Or, When MySQL Lies!
When I do a
show slave status\G, sometimes mysqld will lie to me and give me a wrong
Exec_Master_Log_Pos. Let me explain with a situation from last night.
This is the output of
show slave status\G from mysql version 5.0.41-community-log:
mysql> show slave status \G *************************** 1. row *************************** Slave_IO_State: Waiting for master to send event Master_Host: XXX.XXX.XXX.XXX Master_User: replic_username Master_Port: 3306 Connect_Retry: 60 Master_Log_File: mysql-bin.000480 Read_Master_Log_Pos: 690470773 Relay_Log_File: db2-relay-bin.000028 Relay_Log_Pos: 683977007 Relay_Master_Log_File: mysql-bin.000480 Slave_IO_Running: Yes Slave_SQL_Running: No Replicate_Do_DB: Replicate_Ignore_DB: Replicate_Do_Table: Replicate_Ignore_Table: Replicate_Wild_Do_Table: Replicate_Wild_Ignore_Table: Last_Errno: 0 Last_Error: Could not parse relay log event entry. The possible reasons are: the master's binary log is corrupted (you can check this by running 'mysqlbinlog' on the binary log), the slave's relay log is corrupted (you can check this by running 'mysqlbinlog' on the relay log), a network problem, or a bug in the master's or slave's MySQL code. If you want to check the master's binary log or slave's relay log, you will be able to know their names by issuing 'SHOW SLAVE STATUS' on this slave. Skip_Counter: 0 Exec_Master_Log_Pos: 126 Relay_Log_Space: 690471192 Until_Condition: None Until_Log_File: Until_Log_Pos: 0 Master_SSL_Allowed: No Master_SSL_CA_File: Master_SSL_CA_Path: Master_SSL_Cert: Master_SSL_Cipher: Master_SSL_Key: Seconds_Behind_Master: NULL
So in summary, the slave SQL thread is stuck (in this case because of a problem during the transfer of the binlog data to the slave’s relay log). The
show slave status\G command tells me that it is stuck at the master binlog file
But, if I look at the error log file entries when the slave got stuck I see:
080206 16:03:48 [ERROR] Error reading packet from server: Lost connection to MySQL server during query ( server_errno=2013) 080206 16:03:48 [Note] Slave I/O thread: Failed reading log event, reconnecting to retry, log 'mysql-bin.000480' position 683976897 080206 16:03:48 [Note] Slave: connected to master '[email protected]:3306',replication resumed in log 'mysql-bin.000480' at position 683976897 080206 16:04:31 [ERROR] Error in Log_event::read_log_event(): 'read error', data_len: 1966107, event_type: 16 080206 16:04:31 [ERROR] Error reading relay log event: slave SQL thread aborted because of I/O error 080206 16:04:31 [ERROR] Slave: Could not parse relay log event entry. The possible reasons are: the master's binary log is corrupted (you can check this by running 'mysqlbinlog' on the binary log), the slave's relay log is corrupted (you can check this by running 'mysqlbinlog' on the relay log), a network problem, or a bug in the master's or slave's MySQL code.
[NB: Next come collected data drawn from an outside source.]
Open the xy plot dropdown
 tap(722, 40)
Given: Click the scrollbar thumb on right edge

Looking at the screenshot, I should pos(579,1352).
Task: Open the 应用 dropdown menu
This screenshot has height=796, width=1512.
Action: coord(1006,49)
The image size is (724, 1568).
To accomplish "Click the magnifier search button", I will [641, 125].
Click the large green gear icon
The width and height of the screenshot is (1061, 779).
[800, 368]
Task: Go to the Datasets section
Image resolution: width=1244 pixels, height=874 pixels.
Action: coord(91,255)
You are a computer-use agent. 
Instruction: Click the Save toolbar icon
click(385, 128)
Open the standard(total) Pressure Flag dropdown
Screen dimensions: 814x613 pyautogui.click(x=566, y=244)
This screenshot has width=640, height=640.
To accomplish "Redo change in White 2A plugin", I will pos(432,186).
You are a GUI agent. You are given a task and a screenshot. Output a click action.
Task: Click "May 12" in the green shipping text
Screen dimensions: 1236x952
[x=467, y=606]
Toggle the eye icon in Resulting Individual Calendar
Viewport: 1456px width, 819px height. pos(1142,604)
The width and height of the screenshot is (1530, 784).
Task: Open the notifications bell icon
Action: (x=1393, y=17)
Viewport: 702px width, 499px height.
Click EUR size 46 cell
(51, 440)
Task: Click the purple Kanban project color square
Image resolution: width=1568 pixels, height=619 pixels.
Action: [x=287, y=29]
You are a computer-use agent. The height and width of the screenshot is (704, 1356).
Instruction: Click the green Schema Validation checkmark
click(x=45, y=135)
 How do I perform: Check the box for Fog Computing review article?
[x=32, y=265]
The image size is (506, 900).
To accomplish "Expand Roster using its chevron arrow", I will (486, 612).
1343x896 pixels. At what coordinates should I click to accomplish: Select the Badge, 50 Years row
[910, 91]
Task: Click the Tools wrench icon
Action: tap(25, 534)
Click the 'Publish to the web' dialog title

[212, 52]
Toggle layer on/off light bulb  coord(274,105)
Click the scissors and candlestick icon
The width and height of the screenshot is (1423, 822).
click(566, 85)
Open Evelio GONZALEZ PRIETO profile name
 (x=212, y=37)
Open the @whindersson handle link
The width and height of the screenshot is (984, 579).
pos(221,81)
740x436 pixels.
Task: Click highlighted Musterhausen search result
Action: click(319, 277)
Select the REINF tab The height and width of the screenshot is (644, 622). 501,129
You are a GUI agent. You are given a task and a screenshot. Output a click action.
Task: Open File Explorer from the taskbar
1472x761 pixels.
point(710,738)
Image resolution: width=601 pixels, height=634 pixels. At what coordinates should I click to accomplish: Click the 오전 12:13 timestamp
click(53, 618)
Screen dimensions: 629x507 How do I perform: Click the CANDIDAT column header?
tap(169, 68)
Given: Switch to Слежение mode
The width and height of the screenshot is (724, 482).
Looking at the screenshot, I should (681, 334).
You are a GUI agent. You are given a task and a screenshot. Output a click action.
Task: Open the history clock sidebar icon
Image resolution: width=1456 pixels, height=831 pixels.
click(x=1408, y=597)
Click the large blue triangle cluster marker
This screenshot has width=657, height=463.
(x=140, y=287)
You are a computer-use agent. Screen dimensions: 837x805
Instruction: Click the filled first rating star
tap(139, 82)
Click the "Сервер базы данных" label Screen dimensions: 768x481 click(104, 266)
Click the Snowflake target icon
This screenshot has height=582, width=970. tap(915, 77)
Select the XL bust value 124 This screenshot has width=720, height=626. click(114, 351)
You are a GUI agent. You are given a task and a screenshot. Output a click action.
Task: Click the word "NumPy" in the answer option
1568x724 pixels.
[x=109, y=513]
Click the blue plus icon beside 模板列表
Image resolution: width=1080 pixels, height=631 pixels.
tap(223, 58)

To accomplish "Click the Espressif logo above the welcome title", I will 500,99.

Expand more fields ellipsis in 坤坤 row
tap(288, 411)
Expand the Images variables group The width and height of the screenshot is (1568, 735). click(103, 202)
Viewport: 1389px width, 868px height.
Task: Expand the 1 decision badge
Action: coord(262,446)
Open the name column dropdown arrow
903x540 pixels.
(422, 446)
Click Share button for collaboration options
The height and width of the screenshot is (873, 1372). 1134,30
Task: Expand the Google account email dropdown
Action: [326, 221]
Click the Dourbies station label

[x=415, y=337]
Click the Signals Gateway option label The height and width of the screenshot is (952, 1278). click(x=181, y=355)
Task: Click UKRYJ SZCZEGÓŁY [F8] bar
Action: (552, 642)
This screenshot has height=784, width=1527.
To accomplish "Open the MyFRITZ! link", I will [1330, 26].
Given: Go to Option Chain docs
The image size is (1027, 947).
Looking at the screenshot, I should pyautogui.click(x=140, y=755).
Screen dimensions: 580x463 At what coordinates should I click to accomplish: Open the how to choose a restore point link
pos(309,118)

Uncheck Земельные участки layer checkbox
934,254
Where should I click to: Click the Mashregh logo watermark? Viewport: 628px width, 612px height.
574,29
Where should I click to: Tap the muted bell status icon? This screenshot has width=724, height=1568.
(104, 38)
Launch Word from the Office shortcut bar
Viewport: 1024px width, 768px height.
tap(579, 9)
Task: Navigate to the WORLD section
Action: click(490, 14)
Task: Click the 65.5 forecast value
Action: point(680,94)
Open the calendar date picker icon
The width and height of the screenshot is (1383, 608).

If you want to check the master's binary log or slave's relay log, you will be able to know their names by issuing 'SHOW SLAVE STATUS' on this slave. Error_code: 0 080206 16:04:31 [ERROR] Error running query, slave SQL thread aborted. Fix the problem, and restart the slave SQL thread with "SLAVE START". We stopped at log 'mysql-bin.000480' position 126
I’ll compare both outputs.
show slave status tells me that I’m stuck at:
Relay_Master_Log_File: mysql-bin.000480 Exec_Master_Log_Pos: 126
The error log file says at first that it is stuck at:
'mysql-bin.000480' position 683976897
then later in the error log is says it is stuck at:
'mysql-bin.000480' position 126
So obviously, the last information given in the error log as well as in the
show slave status command is wrong. If I had to choose, I would restart the slave at log
683976897 using the command:
CHANGE MASTER TO MASTER_LOG_FILE='mysql-bin.000480', MASTER_LOG_POS=683976897;. If not, I’ll be going to try to re-run a full binlog that has been already applied.
So, when a slave gets stuck on relay log corruption, my own general rules are as follows:
- If the position is less then, say, 500, suspect that that the position is wrong (it might be right but it needs to be checked out).
- Always go in the error log to see what it has to say about position.
- If the position in the error log as well as in the
show slave statusagree, more-or-less (both are a big number), choose the one from
show slave status. Otherwise, pick the one in the error log.
NOTE: Please understand that it is possible for the slave to be stuck at a small position. This would happen if the master did change the binlog and the slave got stuck just after the switch of the master binlog. So be careful.
There are three sets of file/position coordinates in SHOW SLAVE STATUS:
1) The position, ON THE MASTER, from which the I/O thread is reading: Master_Log_File/Read_Master_Log_Pos.
2) The position, IN THE RELAY LOGS, at which the SQL thread is executing: Relay_Log_File/Relay_Log_Pos
3) The position, ON THE MASTER, at which the SQL thread is executing: Relay_Master_Log_File/Exec_Master_Log_Pos
You are mixing and matching from different sets, and you can’t do that. In many cases they’ll have the same thing and it doesn’t matter. But not in the general case.
Thanks Xaprb! I had highlighted the wrong line. It has been fixed.
Thanks again for catching it!
What if “exec_master_log_pos” value is more than “read_master_log_pos” value? The situation is that replication is broken because of a missing table at slave end that needs to be updated.
What does this mean?